Tak terasa hari berlalu dengan cepat.
Rumah sederhana itu tampak berbeda dari biasanya. Tirai-tirai indah bergelayut rapi di langit-langit, perpanduan warna putih dan merah muda semakin mempercantik dekor tersebut. Halaman yang tak seberapa luas disulap sedemikian rupa, banyak bunga mawar indah menghiasi pilar-pilar bersama tenda yang menanungi.
Ini adalah hari yang sakral sekaligus spesial. Hari di mana Anna harus rela melihat pujaan hatinya bersanding dengan wanita lain. Tadinya gadis itu memutuskan untuk tidak ikut, dia tidak mau terlihat menyedihkan di mata Fadhil.
Akan tetapi, keinginan itu ditolak Ayash. Kakaknya tetap memaksa. Anna pun sebenarnya tidak enak hati jika tidak menghadiri acara istimewa sahabatnya itu.
Anna dan Ayash berjalan di atas karpet merah menuju kursi pelaminan. Di sana sudah ada Alika dan Fadhil yang sibuk menyalami para tamu. Gurat bahagia terlihat di wajah keduanya, Anna sedikit enggan berhadapan dengan Fadhil. Gadis itu seakan masih berat menerima kenyataan.
"Selamat, ya. Cantik."
Anna memeluk Alika ketika sudah berhadapan dengan kedua mempelai tersebut. Alika tampak cantik sekali mengenakan gaun pengantin berwarna putih dengan riasan make-up sederhana.
"Makasih yaa, cantik. Kamu juga cepet nyusul. Jangan ngejomblo terus." Alika membalas pelukannya.
"Anna, jangan nangis," kata Ayash ketika melihat mata adiknya mulai berkaca-kaca.
Alika melepas pelukannya dan melihat mata Anna mulai ditutupi embun bening. Gadis itu kembali memeluk sahabatnya erat.
Fadhil menatap sendu dua orang yang ada di hadapannya, setitik perasaan bersalah terbit. Bagaimana pun juga ia sudah menyakiti Anna. Fadhil tidak pernah berpikir kalau Anna mampu memendam perasaan padanya selama itu.
Kini Anna sudah berhadapan dengan Fadhil, gadis itu menelungkupkan kedua tangannya di depan dada.
"Kak Fadhil, selamat ya ... barakallah. Semoga samawa."

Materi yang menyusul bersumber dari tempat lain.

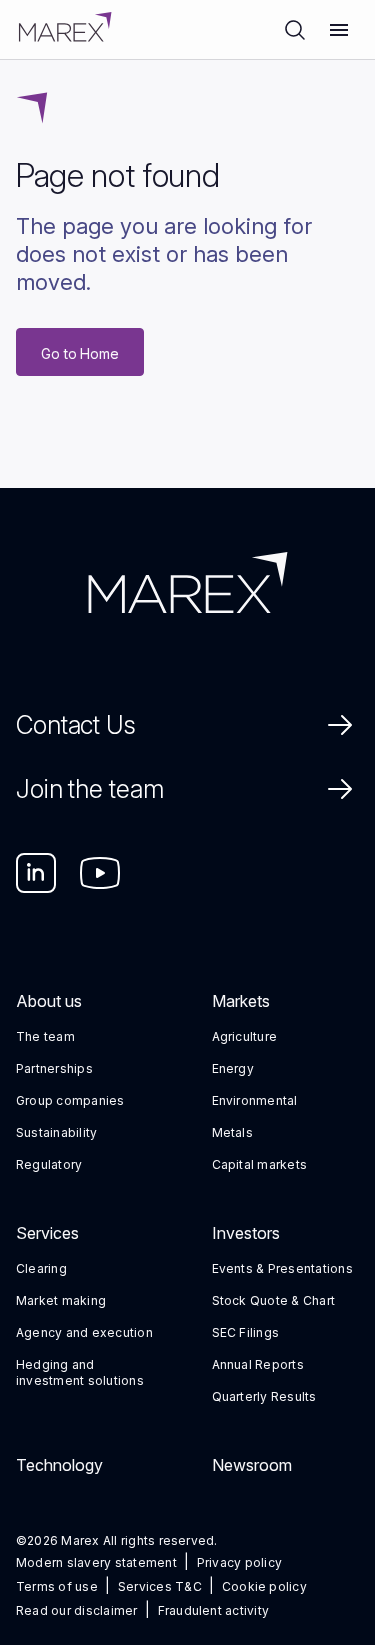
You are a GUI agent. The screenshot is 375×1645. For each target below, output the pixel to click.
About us (49, 1001)
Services (47, 1233)
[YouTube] (100, 873)
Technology (59, 1465)
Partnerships (54, 1068)
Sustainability (56, 1132)
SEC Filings (246, 1332)
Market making (61, 1300)
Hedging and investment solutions (80, 1372)
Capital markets (260, 1164)
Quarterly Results (264, 1396)
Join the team (89, 789)
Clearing (41, 1268)
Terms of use (57, 1586)
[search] (295, 30)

Fadhil tersenyum ramah. "Terima kasih."
Lelaki itu kemudian menundukkan wajah. Tidak berani menatap wajah Anna yang memerah menahan tangis. Semakin Fadhil melihatnya perasaan bersalah itu semakin besar.
***
"Ooh, itu yang namanya Fadhil, toh," kata Ayash di tengah kegiatannya menyendok menu ayam goreng yang tersedia di meja yang memanjang.
"Ganteng, ya? Hehe."
Kegiatan Ayash mengambil ayam goreng terhenti ketika kalimat itu meluncur bebas dari mulut adiknya.
"Gantengan Aa ke mana-mana."
"Ciyee, cemburuh."
Anna berjalan bersama Ayash menuju meja bundar yang disediakan di halaman rumah, tempat itu telah disulap menjadi tempat prasmanan para tamu.
"Gimana rasanya?" Ayash menatap wajah Anna yang tengah sibuk mengunyah nasi. Mendengar itu Anna menatap heran.
"Apa? Makanannya? Enak kok. Aa cobain deh, biasanya kalo lagi laper bisa abis satu panci tuh."
'Tak'
Satu jitakan melayang ke arah adiknya. Anna meringis, Ayash ini jahat sekali meskipun terlihat kalem dan dingin.
"Bercandamu itu lho, orang lagi serius juga." Ayash mengunyah nasi di mulutnya dengan perasaan sebal. Anna hanya tertawa.
"Iya, maaf."
Terlihat ceria di pernikahan mantan itu ujian. Mantan gebetan maksudnya.
"Permisi ...."
Kedua orang itu menoleh begitu seorang pemuda berpakaian rapi dengan tangan memegang piring jamuan tersenyum ke arah mereka.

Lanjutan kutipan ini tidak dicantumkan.